Babineau is now an advocate with the Red Coalition, an organization dedicated to fighting racial profiling and systemic discrimination across Canada. He also served on Montreal’s anti-racism task force in 2021 and 2022.
He said the push to ban insults against Montreal police is “frivolous” and “moot” in light of the recent allegations against police about racism and criminal behaviour in the multicultural neighbourhood of Montréal-Nord.
It’s not the only recent case of alleged police misconduct.
The Quebec government recently ordered an investigation into the actions of the police force in Longueuil after an officer shot a 15-year-old boy last September.
Babineau warned that tensions between citizens and police could escalate if the city decides to give officers more powers.
Quebec City reported collecting nearly $1.7 million over six years from people fined under its bylaw. It states “it is prohibited to abuse or insult a law enforcement officer or a municipal official in the course of their duties, or to make hurtful, defamatory, blasphemous or obscene remarks to them, or to encourage or incite another person to abuse them or make such remarks to them.”
Jean-Pascal Lavoie, a spokesperson for the Quebec City administration, says the bylaw “aims to ensure that interactions between city employees and citizens are conducted in a civil manner, whatever the circumstances.”
The debate around banning insults against police in Montreal was first sparked in March after videos of a man insulting a police officer with a barrage of misogynistic comments went viral. The man, who is of North African descent, later alleged he was a victim of racial profiling and has often been stopped by police. On the day the video was taken, he had been fined $186 for having tinted windows, police said.
The Montreal police force condemned the man’s actions, while the brotherhood said that “respect is a value shared by Montrealers of all backgrounds” and that “diversity cannot be used as an excuse for inaction.”

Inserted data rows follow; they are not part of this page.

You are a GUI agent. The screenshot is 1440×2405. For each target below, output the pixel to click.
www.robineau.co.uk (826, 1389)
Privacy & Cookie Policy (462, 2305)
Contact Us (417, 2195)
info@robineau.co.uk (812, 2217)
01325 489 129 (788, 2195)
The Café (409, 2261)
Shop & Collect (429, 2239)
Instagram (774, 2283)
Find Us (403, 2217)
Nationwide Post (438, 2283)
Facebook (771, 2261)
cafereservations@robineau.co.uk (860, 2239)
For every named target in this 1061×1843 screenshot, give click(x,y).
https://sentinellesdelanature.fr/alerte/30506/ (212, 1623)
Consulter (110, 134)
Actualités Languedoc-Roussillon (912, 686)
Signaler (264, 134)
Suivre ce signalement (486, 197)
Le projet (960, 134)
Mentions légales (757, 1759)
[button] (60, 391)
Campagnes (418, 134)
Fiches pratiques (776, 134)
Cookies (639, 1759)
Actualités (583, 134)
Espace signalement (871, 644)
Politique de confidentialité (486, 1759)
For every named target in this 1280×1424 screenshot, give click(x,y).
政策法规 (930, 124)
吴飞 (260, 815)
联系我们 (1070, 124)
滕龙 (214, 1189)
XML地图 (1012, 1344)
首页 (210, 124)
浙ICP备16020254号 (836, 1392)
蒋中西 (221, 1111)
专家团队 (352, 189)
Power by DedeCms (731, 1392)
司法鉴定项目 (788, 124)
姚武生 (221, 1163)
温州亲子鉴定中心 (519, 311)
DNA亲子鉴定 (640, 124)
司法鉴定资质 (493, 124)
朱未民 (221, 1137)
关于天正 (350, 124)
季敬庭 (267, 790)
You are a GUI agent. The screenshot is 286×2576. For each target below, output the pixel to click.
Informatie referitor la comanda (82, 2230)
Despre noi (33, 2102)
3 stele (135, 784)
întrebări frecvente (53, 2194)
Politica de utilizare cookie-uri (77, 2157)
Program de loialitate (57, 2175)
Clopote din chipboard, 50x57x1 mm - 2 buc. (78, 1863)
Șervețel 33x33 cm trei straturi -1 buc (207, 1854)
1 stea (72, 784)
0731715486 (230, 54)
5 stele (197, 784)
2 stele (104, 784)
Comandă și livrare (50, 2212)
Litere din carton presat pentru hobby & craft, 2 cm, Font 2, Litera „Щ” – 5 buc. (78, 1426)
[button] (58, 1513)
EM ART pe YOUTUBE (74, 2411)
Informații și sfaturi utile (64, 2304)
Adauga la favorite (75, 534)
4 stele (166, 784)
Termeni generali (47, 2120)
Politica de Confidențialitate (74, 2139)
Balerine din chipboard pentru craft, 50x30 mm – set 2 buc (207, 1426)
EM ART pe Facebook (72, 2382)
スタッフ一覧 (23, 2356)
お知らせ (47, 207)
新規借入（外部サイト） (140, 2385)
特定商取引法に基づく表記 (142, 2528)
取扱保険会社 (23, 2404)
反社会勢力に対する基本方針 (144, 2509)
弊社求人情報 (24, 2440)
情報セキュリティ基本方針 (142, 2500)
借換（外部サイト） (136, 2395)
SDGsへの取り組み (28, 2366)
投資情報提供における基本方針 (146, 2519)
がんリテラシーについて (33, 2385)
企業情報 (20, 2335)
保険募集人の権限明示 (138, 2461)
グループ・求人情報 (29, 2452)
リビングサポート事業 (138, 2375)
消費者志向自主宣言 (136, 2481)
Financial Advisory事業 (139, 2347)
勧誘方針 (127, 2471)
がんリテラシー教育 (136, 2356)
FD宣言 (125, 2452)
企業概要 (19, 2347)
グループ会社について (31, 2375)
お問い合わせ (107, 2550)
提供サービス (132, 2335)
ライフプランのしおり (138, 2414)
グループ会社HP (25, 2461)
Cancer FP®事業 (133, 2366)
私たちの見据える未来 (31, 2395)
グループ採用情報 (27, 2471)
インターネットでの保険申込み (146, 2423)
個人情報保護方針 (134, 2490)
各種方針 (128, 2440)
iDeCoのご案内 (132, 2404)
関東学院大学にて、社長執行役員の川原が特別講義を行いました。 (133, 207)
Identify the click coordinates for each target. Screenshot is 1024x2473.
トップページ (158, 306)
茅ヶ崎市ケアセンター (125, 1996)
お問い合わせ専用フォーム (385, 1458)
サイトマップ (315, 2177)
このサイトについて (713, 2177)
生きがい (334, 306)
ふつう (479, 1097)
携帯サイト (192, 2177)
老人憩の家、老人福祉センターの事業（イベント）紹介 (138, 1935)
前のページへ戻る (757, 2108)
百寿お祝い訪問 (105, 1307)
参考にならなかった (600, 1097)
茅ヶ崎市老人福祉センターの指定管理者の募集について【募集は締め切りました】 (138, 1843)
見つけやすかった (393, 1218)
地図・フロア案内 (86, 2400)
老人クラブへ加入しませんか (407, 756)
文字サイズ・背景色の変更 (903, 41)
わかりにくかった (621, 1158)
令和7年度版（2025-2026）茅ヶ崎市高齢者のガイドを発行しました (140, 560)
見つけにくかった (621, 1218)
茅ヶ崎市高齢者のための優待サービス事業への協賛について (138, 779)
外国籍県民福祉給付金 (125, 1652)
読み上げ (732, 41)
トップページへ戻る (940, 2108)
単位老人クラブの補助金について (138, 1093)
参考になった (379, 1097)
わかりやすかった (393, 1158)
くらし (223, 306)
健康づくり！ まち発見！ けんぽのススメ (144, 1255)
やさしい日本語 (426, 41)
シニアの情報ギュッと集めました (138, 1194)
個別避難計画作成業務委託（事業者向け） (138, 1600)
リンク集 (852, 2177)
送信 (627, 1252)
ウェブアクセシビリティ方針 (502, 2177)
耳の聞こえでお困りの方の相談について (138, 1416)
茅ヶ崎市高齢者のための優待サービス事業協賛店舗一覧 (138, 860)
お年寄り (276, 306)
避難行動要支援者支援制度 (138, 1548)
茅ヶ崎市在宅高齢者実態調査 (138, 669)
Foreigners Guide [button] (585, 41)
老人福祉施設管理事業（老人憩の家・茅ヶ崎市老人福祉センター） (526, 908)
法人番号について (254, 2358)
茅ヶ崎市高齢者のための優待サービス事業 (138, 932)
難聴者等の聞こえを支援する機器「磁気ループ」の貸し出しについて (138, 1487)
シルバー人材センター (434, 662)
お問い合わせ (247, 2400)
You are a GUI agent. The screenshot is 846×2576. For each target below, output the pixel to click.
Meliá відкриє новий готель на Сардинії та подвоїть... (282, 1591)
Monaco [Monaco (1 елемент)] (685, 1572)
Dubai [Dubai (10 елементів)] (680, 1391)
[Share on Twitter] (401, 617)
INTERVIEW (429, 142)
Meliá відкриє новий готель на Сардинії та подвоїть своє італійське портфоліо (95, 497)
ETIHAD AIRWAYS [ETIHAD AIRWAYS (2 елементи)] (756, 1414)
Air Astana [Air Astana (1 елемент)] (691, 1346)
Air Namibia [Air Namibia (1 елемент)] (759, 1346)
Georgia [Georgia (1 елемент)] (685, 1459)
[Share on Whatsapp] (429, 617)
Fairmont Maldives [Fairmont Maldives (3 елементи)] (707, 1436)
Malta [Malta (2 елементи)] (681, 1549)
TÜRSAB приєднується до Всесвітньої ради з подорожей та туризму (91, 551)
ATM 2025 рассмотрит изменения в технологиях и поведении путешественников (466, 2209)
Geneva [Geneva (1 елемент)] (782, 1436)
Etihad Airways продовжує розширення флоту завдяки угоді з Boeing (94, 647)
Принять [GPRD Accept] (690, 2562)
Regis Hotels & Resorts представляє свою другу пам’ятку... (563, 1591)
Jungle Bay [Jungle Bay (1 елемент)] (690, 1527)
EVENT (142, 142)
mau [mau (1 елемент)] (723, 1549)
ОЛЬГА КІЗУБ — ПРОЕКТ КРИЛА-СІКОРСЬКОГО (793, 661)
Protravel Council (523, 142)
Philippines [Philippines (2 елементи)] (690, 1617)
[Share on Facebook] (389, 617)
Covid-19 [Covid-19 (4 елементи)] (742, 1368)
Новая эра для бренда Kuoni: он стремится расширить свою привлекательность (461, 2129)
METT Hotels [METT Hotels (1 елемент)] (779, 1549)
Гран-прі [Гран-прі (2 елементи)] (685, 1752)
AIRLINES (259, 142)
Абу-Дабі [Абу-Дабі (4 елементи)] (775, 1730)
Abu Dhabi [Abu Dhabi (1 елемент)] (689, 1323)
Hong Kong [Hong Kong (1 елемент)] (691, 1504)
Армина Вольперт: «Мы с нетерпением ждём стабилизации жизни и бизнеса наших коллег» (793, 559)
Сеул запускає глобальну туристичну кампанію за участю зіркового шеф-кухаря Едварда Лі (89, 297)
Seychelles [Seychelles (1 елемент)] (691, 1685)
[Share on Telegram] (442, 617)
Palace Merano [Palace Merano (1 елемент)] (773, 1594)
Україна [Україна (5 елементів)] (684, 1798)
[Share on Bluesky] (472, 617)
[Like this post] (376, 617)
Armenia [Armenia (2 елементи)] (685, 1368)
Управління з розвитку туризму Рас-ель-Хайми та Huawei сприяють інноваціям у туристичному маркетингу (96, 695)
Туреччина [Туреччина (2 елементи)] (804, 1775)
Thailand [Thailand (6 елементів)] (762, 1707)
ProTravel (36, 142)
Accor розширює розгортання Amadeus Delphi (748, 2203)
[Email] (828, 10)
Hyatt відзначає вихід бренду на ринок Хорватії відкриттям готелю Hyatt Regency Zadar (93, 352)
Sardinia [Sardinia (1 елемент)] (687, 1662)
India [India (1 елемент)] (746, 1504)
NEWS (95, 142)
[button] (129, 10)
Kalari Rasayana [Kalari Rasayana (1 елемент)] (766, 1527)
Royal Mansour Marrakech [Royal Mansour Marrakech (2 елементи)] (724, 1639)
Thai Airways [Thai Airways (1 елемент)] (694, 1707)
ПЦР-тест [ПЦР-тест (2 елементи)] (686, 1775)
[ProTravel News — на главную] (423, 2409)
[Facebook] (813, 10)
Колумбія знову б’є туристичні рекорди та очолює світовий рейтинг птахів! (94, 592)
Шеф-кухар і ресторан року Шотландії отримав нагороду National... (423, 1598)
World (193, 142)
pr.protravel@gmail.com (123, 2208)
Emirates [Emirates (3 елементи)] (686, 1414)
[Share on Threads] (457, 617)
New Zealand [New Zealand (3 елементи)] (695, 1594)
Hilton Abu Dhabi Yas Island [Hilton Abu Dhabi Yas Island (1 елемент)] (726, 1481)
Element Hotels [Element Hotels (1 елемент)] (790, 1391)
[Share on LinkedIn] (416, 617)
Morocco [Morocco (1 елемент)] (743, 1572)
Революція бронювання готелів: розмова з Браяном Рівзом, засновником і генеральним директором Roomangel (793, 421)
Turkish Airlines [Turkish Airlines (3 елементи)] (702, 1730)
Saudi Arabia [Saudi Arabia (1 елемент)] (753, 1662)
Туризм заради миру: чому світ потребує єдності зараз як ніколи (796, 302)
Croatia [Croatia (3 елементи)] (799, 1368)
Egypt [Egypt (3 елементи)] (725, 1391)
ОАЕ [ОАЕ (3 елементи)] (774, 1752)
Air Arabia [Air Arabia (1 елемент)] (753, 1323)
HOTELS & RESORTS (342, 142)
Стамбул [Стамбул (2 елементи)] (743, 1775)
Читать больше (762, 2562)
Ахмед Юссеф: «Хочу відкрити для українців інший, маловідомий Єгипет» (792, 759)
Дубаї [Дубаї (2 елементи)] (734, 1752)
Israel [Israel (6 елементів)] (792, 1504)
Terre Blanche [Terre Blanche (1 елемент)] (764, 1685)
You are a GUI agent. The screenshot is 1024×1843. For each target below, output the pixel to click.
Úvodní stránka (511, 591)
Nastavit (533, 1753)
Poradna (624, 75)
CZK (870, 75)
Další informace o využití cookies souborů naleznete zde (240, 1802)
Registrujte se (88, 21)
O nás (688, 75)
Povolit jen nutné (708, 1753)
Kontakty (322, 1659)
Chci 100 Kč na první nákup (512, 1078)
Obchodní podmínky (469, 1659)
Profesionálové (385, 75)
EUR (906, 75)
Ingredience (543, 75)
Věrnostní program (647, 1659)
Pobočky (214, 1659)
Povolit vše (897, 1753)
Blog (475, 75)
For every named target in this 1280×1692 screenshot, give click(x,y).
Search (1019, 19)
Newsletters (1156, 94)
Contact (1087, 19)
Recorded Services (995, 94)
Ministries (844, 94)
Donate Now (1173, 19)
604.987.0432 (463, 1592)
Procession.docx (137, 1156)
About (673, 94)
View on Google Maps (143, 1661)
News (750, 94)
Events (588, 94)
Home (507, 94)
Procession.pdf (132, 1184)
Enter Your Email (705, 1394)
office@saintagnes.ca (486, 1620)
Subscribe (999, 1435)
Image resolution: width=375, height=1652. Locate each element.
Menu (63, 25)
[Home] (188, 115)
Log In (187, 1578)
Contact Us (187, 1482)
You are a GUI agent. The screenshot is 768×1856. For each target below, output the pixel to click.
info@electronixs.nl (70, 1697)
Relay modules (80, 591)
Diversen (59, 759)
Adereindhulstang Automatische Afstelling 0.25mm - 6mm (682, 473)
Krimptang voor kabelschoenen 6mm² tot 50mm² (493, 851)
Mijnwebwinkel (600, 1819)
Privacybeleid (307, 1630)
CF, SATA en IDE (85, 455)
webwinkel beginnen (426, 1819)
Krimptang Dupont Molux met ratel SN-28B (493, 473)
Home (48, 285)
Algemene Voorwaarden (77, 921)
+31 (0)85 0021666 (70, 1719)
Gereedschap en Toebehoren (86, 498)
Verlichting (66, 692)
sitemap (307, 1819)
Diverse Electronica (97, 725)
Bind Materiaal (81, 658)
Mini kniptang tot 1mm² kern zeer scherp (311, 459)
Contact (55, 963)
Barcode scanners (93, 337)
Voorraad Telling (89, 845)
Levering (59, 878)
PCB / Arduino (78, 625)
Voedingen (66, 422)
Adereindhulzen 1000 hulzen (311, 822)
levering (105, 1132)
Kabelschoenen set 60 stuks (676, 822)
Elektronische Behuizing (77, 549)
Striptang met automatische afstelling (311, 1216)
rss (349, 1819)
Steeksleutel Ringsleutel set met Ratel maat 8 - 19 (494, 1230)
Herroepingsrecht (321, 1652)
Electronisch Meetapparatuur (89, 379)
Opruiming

Montreal Mayor Soraya Martinez Ferrada has said she is still open to implementing a rule like the bylaw in Quebec City, but her office dismissed suggestions from civil rights activists that granting new powers to police could exacerbate tensions or instances of police misconduct.
“I’m simply saying that we shouldn’t mix up the two files in a casual manner,” said the mayor’s spokesperson. “The context of each situation is important, and we should avoid trivializing them by comparing them or setting them against one another.”
The Montreal mayor has stressed that any bylaw that prohibits citizens from insulting officers must be drafted carefully to protect both police and citizens, and ensure it will not be contested in court.
Advocates say police already have powers to call for backup during an intervention and charge people with uttering threats, resisting arrests or obstruction of justice, they say.
“It’s not a crime to insult anyone. We have the right to insult police,” says Ted Rutland, a professor of geography at Concordia University who researches policing in Canada. “The people most likely to face the charges will be the people more likely to face police abuses and repression in general.”
Mike Diomande and Jacky-Éric Salvant, lawyers who led a successful class-action lawsuit alleging systemic racism amid Montreal’s police force, say they are concerned that, were the city to adopt such a rule, it could encroach on Charter rights like freedom of expression, dignity and privacy.
“The statistics are quite alarming and worrying. They justify the legitimate concerns that people may have about such regulations, which we regard as an infringement of individual rights,” says Diomande.
The Quebec Superior Court ruled in 2024 that Montreal police violated the Charter rights of those they unfairly stopped, arrested, detained and profiled between mid-August 2017 and January 2019. The City of Montreal appealed that decision and legal proceedings are ongoing.